Excerpted text Block Start

Queen Elizabeth class carrier

Hilarious.

For the benefit of people who aren't offended by a differing opinion: the rotary squadrons of the FAA do exist on paper, and they are mostly staffed by RN personnel. However, due to the structuring of the joint forces, they cannot operate independently of the RAF. Consequently, the FAA can no longer be considered an independent service.

It is even worse for the 'FAA squadrons' of joint force lightning since they will be double badged as RAF squadrons and will have a significant number of RAF personnel. They are in effect RAF squadrons that will pretend to be FAA squadrons when embarked. On land, they will be RAF squadrons and will have the unit designations as such. This is part of the reason why these squadrons will not have unit markings.

So people presenting you with sites that contradict you is somehow an opinion rather than a fact that contradicts what you've been posting and I have to ask if you've actually got any references to back up what your saying?
 
So people presenting you with sites that contradict you is somehow an opinion rather than a fact that contradicts what you've been posting and I have to ask if you've actually got any references to back up what you're saying?

No one has posted any such information. Only a link to a glossy public facing Royal Navy site, which lists the squadrons that compose the FAA. Those squadron's and their aircraft do in fact exist. It is not my argument that they do not.
They very much do. However due to the way Joint Helicopter Command works, and how Joint Force Harrier used to work, and how Joint Force Lightning will work, the FAA cannot operate independently of RAF support structures. (Neither can Army Air Corps either, but since they operate several types that the RAF do not, they retain more independence than the FAA.)

This was done, not as some Goeringesque RAF masterplan to hoard all the precious precious aircraft for themselves, but rather as a pretty rational expedient by the MoD and Treasury to save money on otherwise duplicated support infrastructure. It is just that because the RAF had the most aircraft it was their support infrastructure that was consolidated on, and it was they who ended up having the most control over the various 'Joint Forces'. Aircraft are not the core focus for the other two services, and so to try and preserve their budgets in other areas they acquiesced.
I doubt that the service chiefs of the RAF are too unhappy with the extra budgetary clout and influence over the procurement decisions of the other services that this gives them. In fact, I suspect they realized the end results of this process before it began. Which is why they have been very much in favour of it.

The end result is that the Fleet Air Arm as it once was is no longer really a thing. What is left is rather a sort of return to the state of affairs before the naval aircraft were divested from the RAF in 1939.

Excerpted text Block End
Extracted records Block Start

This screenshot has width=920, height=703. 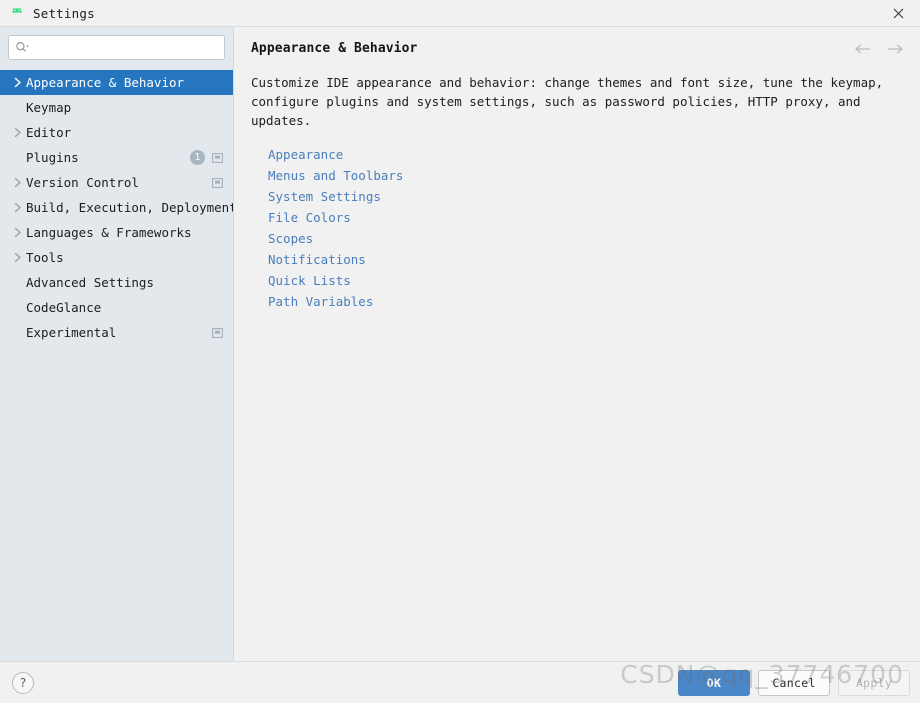 What do you see at coordinates (90, 282) in the screenshot?
I see `sidebar-item-label: Advanced Settings` at bounding box center [90, 282].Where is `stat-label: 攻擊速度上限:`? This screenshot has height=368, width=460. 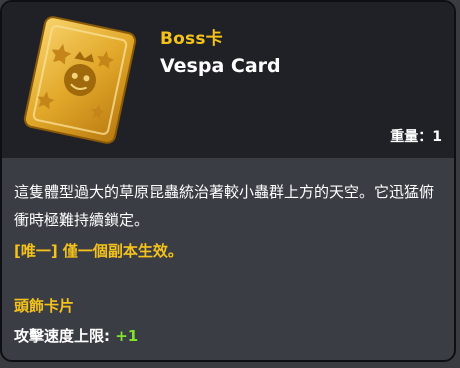 stat-label: 攻擊速度上限: is located at coordinates (65, 336).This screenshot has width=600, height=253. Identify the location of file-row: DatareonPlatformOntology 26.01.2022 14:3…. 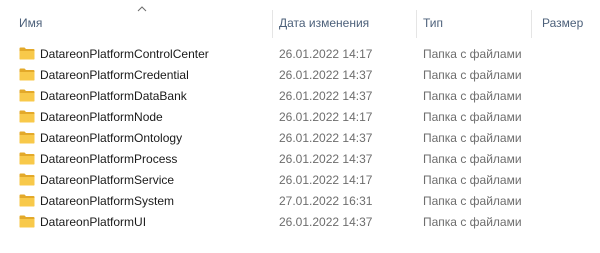
(300, 138).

Extracted records Block End

Quote the passage of the Fleet Air Arm post above between "This was done, not" and "favour of it.", inclusive.

This was done, not as some Goeringesque RAF masterplan to hoard all the precious precious aircraft for themselves, but rather as a pretty rational expedient by the MoD and Treasury to save money on otherwise duplicated support infrastructure. It is just that because the RAF had the most aircraft it was their support infrastructure that was consolidated on, and it was they who ended up having the most control over the various 'Joint Forces'. Aircraft are not the core focus for the other two services, and so to try and preserve their budgets in other areas they acquiesced.
I doubt that the service chiefs of the RAF are too unhappy with the extra budgetary clout and influence over the procurement decisions of the other services that this gives them. In fact, I suspect they realized the end results of this process before it began. Which is why they have been very much in favour of it.